### QUOTED TEXT
━━━━
For the three months ended December 31, 2018 and
2017, our multi-currency, senior secured revolving credit facility,
as amended and restated, or the Credit Facility, and the 4.50%
notes due 2019, or 2019 Notes, had a net change in unrealized
depreciation of $6.1 million and $1.1 million, respectively. As of
December 31, 2018 and September 30, 2018, the net unrealized
depreciation on the Credit Facility and the 2019 Notes totaled $7.6
million and $1.6 million, respectively. The net change in net
unrealized depreciation compared to the same period in the prior
year was primarily due to changes in the capital markets.
Net Change in Net Assets Resulting from
Operations
Net change in net assets resulting from
operations totaled $6.8 million, or $0.10 per share, for the three
months ended December 31, 2018. This compares to a net change in
net assets resulting from operations of $12.3 million, or $0.18 per
share, for the three months ended December 31, 2017. The decrease
in the net change in net assets from operations compared to the
same period in the prior year was primarily due to a lower yielding
portfolio and depreciation of our investments.
LIQUIDITY AND CAPITAL
RESOURCES
Our liquidity and capital resources are derived
primarily from proceeds of securities offerings, debt capital and
cash flows from operations, including investment sales and
repayments, and income earned. Our primary use of funds from
operations includes investments in portfolio companies and payments
of fees and other operating expenses we incur. We have used, and
expect to continue to use, our debt capital, proceeds from the
rotation of our portfolio and proceeds from public and private
offerings of securities to finance our investment objectives.
The annualized weighted average cost of debt for
the three months ended December 31, 2018 and 2017, inclusive of the
fee on the undrawn commitment and amendment costs on the Credit
Facility, amortized upfront fees on Small Business Administration,
or SBA, debentures and debt issuance costs, was 4.71% and 4.32%,
respectively.
As of December 31, 2018 and September 30, 2018,
we had $174.1 million and $80.5 million (including a $2.0 million
temporary draw), respectively, in outstanding borrowings under the
Credit Facility. The Credit Facility had a weighted average
interest rate of 4.39% and 3.79%, respectively, exclusive of the
fee on undrawn commitments of 0.375%, as of December 31, 2018 and
September 30, 2018. As of the same periods, we had $270.9 million
and $364.5 million of unused borrowing capacity under our Credit
Facility, respectively, subject to the regulatory restrictions.
As of December 31, 2018 and September 30, 2018,
we had $250.0 million in aggregate principal amount of 2019 Notes
outstanding with a fixed interest rate of 4.50% per year. As of
December 31, 2018 and September 30, 2018, we had $150.0 million and
$180.0 million in SBA debentures outstanding, respectively.
As of December 31, 2018 and September 30, 2018,
we had cash and cash equivalents of $24.7 million and $19.5
million, respectively, available for investing and general
corporate purposes. We believe our liquidity and capital resources
are sufficient to take advantage of market opportunities.
━━━━
### SUPPLIED MATERIAL

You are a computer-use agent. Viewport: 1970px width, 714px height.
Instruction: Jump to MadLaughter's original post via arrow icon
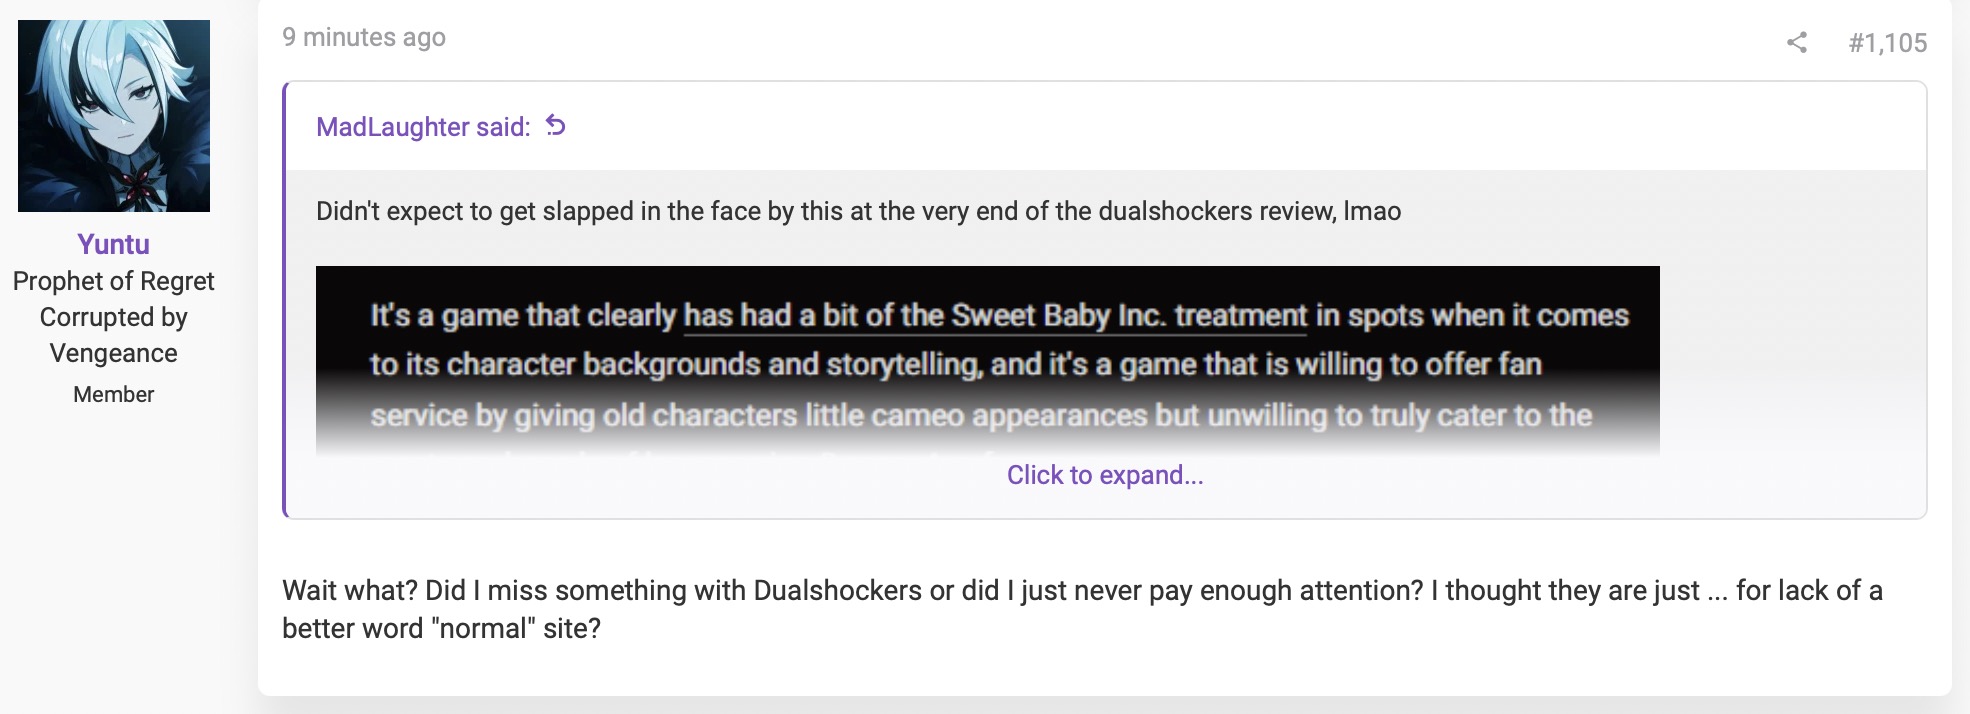click(556, 126)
━━━━
Answer these from the financial report excerpt:
(a) What was the net change in net assets resulting from operations for the three months ended December 31, 2018?
(b) What was the annualized weighted average cost of debt for the three months ended December 31, 2018?
(c) How much cash and cash equivalents were held as of December 31, 2018?

### TASK ANSWER
(a) $6.8 million, or $0.10 per share
(b) 4.71%
(c) $24.7 million